=== RECORDS SUPPLIED ===
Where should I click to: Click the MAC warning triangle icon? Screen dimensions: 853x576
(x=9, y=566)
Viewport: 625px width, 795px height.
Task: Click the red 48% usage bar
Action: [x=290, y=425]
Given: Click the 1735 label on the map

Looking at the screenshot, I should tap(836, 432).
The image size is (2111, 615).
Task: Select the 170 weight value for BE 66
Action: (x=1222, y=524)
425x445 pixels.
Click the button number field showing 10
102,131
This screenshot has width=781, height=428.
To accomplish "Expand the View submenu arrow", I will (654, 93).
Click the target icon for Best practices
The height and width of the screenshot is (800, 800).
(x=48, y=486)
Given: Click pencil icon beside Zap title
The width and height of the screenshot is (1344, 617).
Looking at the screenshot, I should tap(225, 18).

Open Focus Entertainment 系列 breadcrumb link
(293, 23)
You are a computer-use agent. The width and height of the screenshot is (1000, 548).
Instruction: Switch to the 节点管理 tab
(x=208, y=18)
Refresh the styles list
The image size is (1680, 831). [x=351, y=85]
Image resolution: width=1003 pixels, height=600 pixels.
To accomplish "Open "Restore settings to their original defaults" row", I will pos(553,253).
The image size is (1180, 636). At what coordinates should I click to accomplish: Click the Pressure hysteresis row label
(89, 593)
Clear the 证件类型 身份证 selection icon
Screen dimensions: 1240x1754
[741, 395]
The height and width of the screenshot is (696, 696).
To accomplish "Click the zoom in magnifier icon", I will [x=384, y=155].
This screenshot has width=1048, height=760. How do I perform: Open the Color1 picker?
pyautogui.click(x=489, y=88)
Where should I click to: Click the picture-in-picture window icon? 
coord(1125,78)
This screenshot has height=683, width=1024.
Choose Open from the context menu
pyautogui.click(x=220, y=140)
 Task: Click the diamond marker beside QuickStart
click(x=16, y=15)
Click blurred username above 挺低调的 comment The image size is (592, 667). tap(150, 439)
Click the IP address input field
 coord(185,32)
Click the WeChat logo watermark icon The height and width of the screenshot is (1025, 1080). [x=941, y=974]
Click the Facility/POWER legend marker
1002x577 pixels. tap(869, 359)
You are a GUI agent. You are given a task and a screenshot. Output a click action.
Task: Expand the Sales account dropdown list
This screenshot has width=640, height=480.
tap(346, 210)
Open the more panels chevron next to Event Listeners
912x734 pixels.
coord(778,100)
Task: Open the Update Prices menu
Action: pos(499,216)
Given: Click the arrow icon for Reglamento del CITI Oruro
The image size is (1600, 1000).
===
PROBLEM DESCRIPTION:
Repeat the data exactly as it was given above.

COMPLETED TASK:
Where should I click to: Click the MAC warning triangle icon? Screen dimensions: 853x576
(x=9, y=566)
Viewport: 625px width, 795px height.
Task: Click the red 48% usage bar
Action: [x=290, y=425]
Given: Click the 1735 label on the map

Looking at the screenshot, I should tap(836, 432).
The image size is (2111, 615).
Task: Select the 170 weight value for BE 66
Action: (x=1222, y=524)
425x445 pixels.
Click the button number field showing 10
102,131
This screenshot has width=781, height=428.
To accomplish "Expand the View submenu arrow", I will (654, 93).
Click the target icon for Best practices
The height and width of the screenshot is (800, 800).
(x=48, y=486)
Given: Click pencil icon beside Zap title
The width and height of the screenshot is (1344, 617).
Looking at the screenshot, I should tap(225, 18).

Open Focus Entertainment 系列 breadcrumb link
(293, 23)
You are a computer-use agent. The width and height of the screenshot is (1000, 548).
Instruction: Switch to the 节点管理 tab
(x=208, y=18)
Refresh the styles list
The image size is (1680, 831). [x=351, y=85]
Image resolution: width=1003 pixels, height=600 pixels.
To accomplish "Open "Restore settings to their original defaults" row", I will pos(553,253).
The image size is (1180, 636). At what coordinates should I click to accomplish: Click the Pressure hysteresis row label
(89, 593)
Clear the 证件类型 身份证 selection icon
Screen dimensions: 1240x1754
[741, 395]
The height and width of the screenshot is (696, 696).
To accomplish "Click the zoom in magnifier icon", I will [x=384, y=155].
This screenshot has width=1048, height=760. How do I perform: Open the Color1 picker?
pyautogui.click(x=489, y=88)
Where should I click to: Click the picture-in-picture window icon? 
coord(1125,78)
This screenshot has height=683, width=1024.
Choose Open from the context menu
pyautogui.click(x=220, y=140)
 Task: Click the diamond marker beside QuickStart
click(x=16, y=15)
Click blurred username above 挺低调的 comment The image size is (592, 667). tap(150, 439)
Click the IP address input field
 coord(185,32)
Click the WeChat logo watermark icon The height and width of the screenshot is (1025, 1080). [x=941, y=974]
Click the Facility/POWER legend marker
1002x577 pixels. tap(869, 359)
You are a GUI agent. You are given a task and a screenshot. Output a click action.
Task: Expand the Sales account dropdown list
This screenshot has width=640, height=480.
tap(346, 210)
Open the more panels chevron next to Event Listeners
912x734 pixels.
coord(778,100)
Task: Open the Update Prices menu
Action: pos(499,216)
Given: Click the arrow icon for Reglamento del CITI Oruro
The image size is (1600, 1000).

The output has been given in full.